The proposed work has several notable innovations. First, the assessment of early visual processing through behavioral task performance and attentional manipulations in the same individuals within a single study will elucidate the proportional influences of local and long-range mechanisms on self-reported visual hallucinations and distortions. Second, most visual psychophysical tasks employ an adaptive staircase procedure in order to individualize difficulty level to equate performance across subjects; doing so eliminates the generalized deficit confound that would be expected in IPDs (and to some extent SibIPDs), thereby equating true score variance across tasks. Third, combined use of 248- channel MEG and 7T fMRI to derive cortical source signals for retinotopically mapped areas of striate cortex will optimize both spatial and temporal resolution allowing for dynamic comparisons of neural responses across levels of visual processing. Fourth, quantitative modeling will parameterize the determinants of subjects’ visual percepts during specialized psychophysical tasks and allow integration of experimental findings across tasks, groups, and modalities. Fifth, MEG-derived cortical source signals will allow investigation of the interdependence between theta and gamma frequencies in occipital and other cortices during visual processing. Sixth, use of the Reduced Interference Distribution (RID) time frequency (TF) transform will yield a precise characterization of the timing of select frequency band activity [43,44]; this method avoids energy loss and trade-off between time and frequency resolution that occurs with traditional wavelet analysis [45]. Seventh, the inclusion of IPDs beyond traditional diagnostic boundaries of schizophrenia, as well as SibIPDs—some of whom experience visual distortions—will clarify whether mechanisms of errant visual perception map onto dimensional clinical phenotypes of psychosis. Because SibIPDs do not have clinically significant psychotic symptomatology, their inclusion will allow some appraisal of the effect of treatment confounds on aberrant visual perception in psychosis. Eighth, the inclusion of 4- and 8-month follow-up appointments with IPDs will allow an examination of the associations between changes in psychotic symptomatology, and aberrant visual perception.


Overall Structure

This is an R01 currently in its third year. Dr. Scott Sponheim is the Principal Investigator. There are two sites: the Minneapolis VA Health Care System and the University of Minnesota’s Center for Magnetic Resonance Research (CMRR). Participants are recruited through the Minneapolis VA, and community-based providers in the Twin Cities area. Subjects complete psychophysical tasks, and undergo behavioral, clinical and cognitive assessment at the Minneapolis VA. Subjects undergo magneto-encephalography (MEG) scans while completing psychophysical tasks within the Brain Sciences Center at the VA. Participants undergo 7T MRI scanning at the CMRR, in addition to completing additional psychophysical tasks.
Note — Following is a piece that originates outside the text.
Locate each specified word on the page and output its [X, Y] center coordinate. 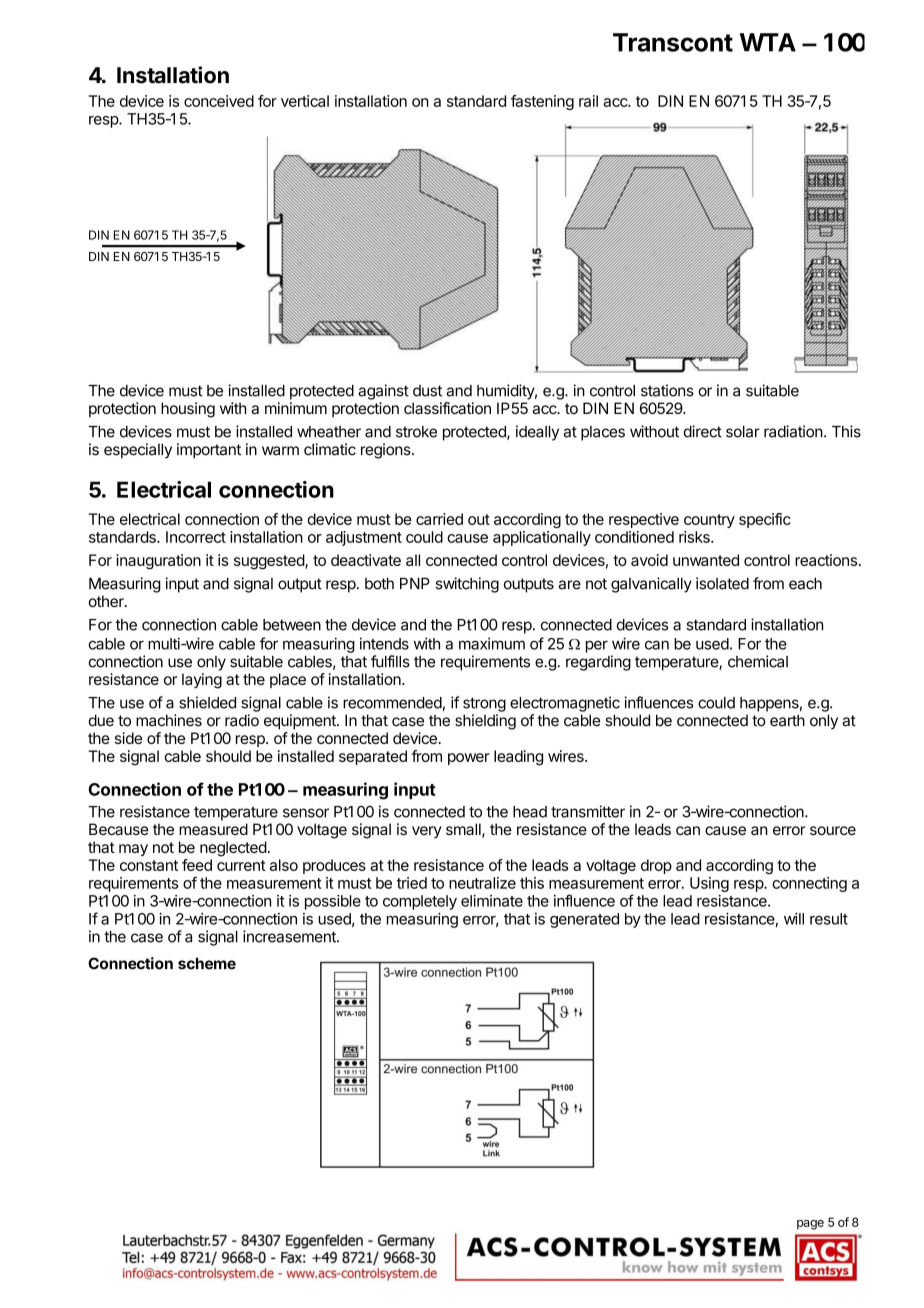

In order to assess the role of altered visual perception in psychotic symptomatology, IPDs will have 4- and 8-month follow-up appointments for both MEG and MRI. Dr. Cheryl Olman oversees both 7T fMRI analyses, including retinotopic mapping of visual cortex and functional localization of other visual regions (e.g., LOC, ITC etc.), as well as the implementation of psychophysical tasks and neural network models. Dr. Seung Suk-Kang oversees both MEG analyses, and the derivation of cortical source signals using T1-weighted structural scans. Dr. Nathaniel Helwig will oversee statistical analyses, and provide consultation on quantitative methods related to MRI and MEG analyses.

Study Design

Total study enrollment will include 150 subjects total: 50 IPDs who are receiving outpatient or community-based mental health services, 50 SibIPDs, and 50 HCs. All participants will complete a clinical assessment protocol that will document current and lifetime symptomatology as well as perceptual illusions. For Aim 1, IPDs, SibIPDs, and HCs will complete visual perceptual tasks described below in addition to a brief standard cognitive battery to document overall intelligence and domains affected by psychotic disorders. For Aim 2 participants will complete separate sessions for MEG and MRI acquisitions. The 9 to 12 hour protocol will be conducted over a 2 to 3 day period, depending on participant factors. Clinical and conventional visual perceptual procedures will be interleaved as necessary in order to prevent ocular fatigue and to ensure the best data quality and motivation possible in participants, particularly IPDs. To assess within subject changes in visual distortions IPDs will additionally complete symptom ratings, MEG, and fMRI at 4- and 8-months after their baseline set of procedures.

Interviews and Questionnaires

In order to assess symptom domains in IPDs, SibIPDs, and HCs, a trained and supervised research staff, a clinical psychology doctoral student, or a doctoral-level psychologist, completes the Structured Clinical Interview for DSM-IV (SCID-I; [46]) for each subject. To ensure comprehensive coverage of psychotic symptomatology (including insidious as opposed to rapid onset of psychosis) and to allow more comprehensive examination of dimensional clinical phenotypes, the Psychosis Module of the Diagnostic Interview for Genetic Studies (DIGS: Module K; [47]) is administered in place of the SCID Psychosis module. A trained research assistant conducts a medical chart review when records are available to obtain collateral information about the subject’s current level of functioning, and past and present symptomatology (which will be largely absent for SibIPDs and HCs). These records will also be used during a clinical consensus to finalize diagnoses.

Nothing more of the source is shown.